Just scanned it at first. Frowned. “Practical focus”? “Review systems”? Huh. Felt… vague. Almost closed it. But then one bit jumped out: “Check communication clarity, avoid assumptions this week.“
Okay, weird. Because my roommate had been super snippy about dishes last night. I assumed she was just in a bad mood. Skimmed down further: “Minor health nudge: Stay hydrated, watch caffeine.” Guilty as charged – was practically mainlining coffee.
Felt a tiny bit… spooked? Coincidence? Probably. Shrugged, got some water instead of another espresso.
The Midweek “Oh Crap” Moment
Fast forward to Wednesday afternoon. Big work meeting. Was presenting a new process flow I spent days on. Mid-sentence, my boss stops me. “Hey, slide six – the dates. You said Q3 starts July in your email Monday?” Felt my face flush. Checked my notes. Yep. Stupid typo – wrote “June” on the slide. Assumed everyone just knew the quarter dates. Cost me ten embarrassing minutes fixing it, looked unprofessional.
Communication clarity. Avoid assumptions.
Estelle’s words bounced back into my head. That wasn’t just vague now; it felt stupidly specific and I’d ignored it.
Giving In & Actually Paying Attention
Fine. Thursday morning, I actually read the thing properly, not just skimmed. And I scribbled down the bits that hit home:
- “Attention to detail crucial mid-week” – Ouch. Slide six.
- “Potential for overlooked paperwork – double-check!” – Immediately remembered that contract renewal form sitting unsigned.
- “Energy peaks before noon. Tackle complex tasks early.” – Explained why I crashed so hard after lunch.
Started actually using it. Blocked Thursday morning for the tough stuff. Found the contract form, signed it. Asked the roommate directly about the dishes instead of assuming she was mad – turns out she’d just had a terrible day, wasn’t even about me.

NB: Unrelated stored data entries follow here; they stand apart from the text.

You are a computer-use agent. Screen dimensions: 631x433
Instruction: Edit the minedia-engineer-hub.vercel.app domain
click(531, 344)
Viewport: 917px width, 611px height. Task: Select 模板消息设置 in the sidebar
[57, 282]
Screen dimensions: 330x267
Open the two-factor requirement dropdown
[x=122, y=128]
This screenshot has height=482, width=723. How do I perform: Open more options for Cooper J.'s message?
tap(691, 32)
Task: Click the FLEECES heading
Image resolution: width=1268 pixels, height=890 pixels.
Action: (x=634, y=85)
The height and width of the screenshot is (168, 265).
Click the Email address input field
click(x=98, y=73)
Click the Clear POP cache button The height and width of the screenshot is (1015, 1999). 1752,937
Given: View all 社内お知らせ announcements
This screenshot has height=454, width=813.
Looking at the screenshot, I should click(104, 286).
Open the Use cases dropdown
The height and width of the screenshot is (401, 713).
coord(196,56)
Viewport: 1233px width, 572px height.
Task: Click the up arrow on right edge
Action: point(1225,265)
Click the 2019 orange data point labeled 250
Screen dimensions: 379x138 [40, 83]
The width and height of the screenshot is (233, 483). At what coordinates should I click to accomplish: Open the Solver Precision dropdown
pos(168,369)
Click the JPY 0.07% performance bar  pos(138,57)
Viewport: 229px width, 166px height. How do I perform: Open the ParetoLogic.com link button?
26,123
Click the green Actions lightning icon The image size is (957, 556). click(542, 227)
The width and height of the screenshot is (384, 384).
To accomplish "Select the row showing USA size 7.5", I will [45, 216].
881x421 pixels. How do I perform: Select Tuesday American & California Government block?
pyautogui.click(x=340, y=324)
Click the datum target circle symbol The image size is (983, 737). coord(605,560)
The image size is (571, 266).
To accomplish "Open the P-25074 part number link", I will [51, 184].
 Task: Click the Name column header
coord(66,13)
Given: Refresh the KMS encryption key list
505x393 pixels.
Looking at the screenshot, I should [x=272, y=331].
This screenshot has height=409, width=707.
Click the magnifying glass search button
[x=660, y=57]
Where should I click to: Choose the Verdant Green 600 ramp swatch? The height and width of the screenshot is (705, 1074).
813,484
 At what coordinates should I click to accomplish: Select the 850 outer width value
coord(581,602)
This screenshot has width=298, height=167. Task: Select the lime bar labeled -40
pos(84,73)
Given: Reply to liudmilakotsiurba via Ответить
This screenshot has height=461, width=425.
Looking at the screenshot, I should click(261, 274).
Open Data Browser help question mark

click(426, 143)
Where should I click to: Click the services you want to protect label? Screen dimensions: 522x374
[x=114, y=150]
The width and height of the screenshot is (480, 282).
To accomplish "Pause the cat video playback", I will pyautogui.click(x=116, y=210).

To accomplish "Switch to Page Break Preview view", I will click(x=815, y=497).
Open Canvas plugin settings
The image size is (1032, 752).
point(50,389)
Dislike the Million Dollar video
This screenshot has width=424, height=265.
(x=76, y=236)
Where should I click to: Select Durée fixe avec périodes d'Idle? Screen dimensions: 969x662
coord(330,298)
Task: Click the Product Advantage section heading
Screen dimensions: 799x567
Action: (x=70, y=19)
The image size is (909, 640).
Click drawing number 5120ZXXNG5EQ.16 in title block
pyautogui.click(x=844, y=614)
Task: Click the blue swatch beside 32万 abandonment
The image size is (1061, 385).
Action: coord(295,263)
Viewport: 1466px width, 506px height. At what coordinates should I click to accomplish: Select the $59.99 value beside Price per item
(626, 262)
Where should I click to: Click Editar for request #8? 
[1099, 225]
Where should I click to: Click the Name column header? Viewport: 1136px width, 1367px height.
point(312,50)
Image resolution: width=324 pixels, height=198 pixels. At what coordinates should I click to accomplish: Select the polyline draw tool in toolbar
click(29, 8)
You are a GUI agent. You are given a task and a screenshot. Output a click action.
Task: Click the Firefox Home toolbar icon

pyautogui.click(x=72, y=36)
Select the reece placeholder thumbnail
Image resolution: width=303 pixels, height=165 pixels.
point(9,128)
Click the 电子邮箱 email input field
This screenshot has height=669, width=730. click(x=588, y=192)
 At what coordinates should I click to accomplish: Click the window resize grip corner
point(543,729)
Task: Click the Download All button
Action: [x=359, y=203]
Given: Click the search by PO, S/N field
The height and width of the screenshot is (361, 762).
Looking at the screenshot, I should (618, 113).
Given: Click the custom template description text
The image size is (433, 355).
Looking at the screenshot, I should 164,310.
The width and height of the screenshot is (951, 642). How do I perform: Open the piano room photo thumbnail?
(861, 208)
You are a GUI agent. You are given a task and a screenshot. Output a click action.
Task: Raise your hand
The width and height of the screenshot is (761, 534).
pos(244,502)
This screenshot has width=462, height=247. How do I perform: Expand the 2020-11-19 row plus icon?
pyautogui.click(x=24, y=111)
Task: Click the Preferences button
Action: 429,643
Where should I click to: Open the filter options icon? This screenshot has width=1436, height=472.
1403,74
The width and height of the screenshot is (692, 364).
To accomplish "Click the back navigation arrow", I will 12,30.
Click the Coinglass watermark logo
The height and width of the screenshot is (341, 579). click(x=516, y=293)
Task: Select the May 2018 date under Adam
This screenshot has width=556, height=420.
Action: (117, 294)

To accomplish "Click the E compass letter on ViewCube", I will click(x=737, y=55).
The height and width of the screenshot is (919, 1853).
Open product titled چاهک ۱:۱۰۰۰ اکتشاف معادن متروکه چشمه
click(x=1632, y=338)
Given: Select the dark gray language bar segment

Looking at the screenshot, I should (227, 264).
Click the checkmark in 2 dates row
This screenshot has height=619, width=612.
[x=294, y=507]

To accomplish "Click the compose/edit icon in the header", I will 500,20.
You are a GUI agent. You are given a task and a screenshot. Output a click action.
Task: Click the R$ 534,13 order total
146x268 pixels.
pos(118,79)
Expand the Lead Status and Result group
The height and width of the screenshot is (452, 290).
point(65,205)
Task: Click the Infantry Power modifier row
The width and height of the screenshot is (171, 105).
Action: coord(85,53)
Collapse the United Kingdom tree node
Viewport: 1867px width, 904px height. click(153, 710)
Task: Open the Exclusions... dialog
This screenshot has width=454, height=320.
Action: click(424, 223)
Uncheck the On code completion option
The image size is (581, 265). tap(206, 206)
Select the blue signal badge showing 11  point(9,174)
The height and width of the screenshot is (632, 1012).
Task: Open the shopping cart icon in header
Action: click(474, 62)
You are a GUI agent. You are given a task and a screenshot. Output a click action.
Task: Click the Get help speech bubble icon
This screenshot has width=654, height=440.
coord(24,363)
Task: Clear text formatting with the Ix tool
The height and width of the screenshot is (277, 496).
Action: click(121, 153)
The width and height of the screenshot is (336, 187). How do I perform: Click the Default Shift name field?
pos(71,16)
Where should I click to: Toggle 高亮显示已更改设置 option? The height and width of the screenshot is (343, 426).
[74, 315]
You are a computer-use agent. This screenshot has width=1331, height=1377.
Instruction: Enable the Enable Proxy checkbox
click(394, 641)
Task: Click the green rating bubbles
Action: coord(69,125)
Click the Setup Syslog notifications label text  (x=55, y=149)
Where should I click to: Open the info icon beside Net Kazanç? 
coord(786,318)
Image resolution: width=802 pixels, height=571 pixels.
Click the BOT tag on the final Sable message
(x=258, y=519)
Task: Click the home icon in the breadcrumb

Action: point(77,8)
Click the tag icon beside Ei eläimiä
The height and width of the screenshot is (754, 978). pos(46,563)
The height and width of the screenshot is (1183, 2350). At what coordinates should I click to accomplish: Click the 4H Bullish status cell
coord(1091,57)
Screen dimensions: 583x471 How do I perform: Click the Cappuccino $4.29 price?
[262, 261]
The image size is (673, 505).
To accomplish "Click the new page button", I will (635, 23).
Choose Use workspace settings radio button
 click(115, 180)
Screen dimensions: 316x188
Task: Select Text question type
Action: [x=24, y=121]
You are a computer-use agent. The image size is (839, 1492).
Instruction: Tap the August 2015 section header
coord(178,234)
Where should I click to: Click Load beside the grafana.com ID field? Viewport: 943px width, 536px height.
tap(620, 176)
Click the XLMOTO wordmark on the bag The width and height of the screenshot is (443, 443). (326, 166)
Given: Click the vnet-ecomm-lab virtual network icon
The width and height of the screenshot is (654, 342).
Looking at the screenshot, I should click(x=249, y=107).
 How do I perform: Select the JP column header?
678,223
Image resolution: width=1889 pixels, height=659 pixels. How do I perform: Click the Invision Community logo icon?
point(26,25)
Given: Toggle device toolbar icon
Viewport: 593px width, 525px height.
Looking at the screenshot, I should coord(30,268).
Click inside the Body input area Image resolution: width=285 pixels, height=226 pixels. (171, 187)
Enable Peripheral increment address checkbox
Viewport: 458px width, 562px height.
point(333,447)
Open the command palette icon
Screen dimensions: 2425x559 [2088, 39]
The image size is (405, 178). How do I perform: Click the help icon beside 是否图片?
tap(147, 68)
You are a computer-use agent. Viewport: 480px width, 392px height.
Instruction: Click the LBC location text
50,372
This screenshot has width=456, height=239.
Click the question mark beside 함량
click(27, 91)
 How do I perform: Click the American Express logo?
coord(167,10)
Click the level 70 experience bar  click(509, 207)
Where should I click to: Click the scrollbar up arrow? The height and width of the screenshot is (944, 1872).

Why I Bother Every Damn Week Now
It’s not about predicting lottery numbers. It won’t tell me when I’ll meet “the one”. Here’s the simple truth I stumbled into:
- It makes me pause: Takes two minutes, forces me to slow down at the week’s start.
- It points my eyes: Towards stuff I might usually ignore – like communication slips or self-care basics.
- It frames the energy: Knowing I’ll likely have a focus slump after lunch? I can plan around it, not fight it.
Saturday night? Almost missed a flight visiting family. Rushed like a mad thing to the airport. Sat down on the plane, exhausted. Pulled up next week’s Estelle Virgo. First line? “Avoid unnecessary rushing – plan extra transit time early week.“
Snort-laughed. Too late for this weekend, buddy. But you bet I set ten extra alarms for the return trip. That’s the thing. It’s like a nudge. A weekly weather report for my Virgo brain. Helps me spot the potholes before I fall face-first into them. Stupidly simple? Maybe. But after nearly missing that flight? Yeah. I’m sold. Every single week.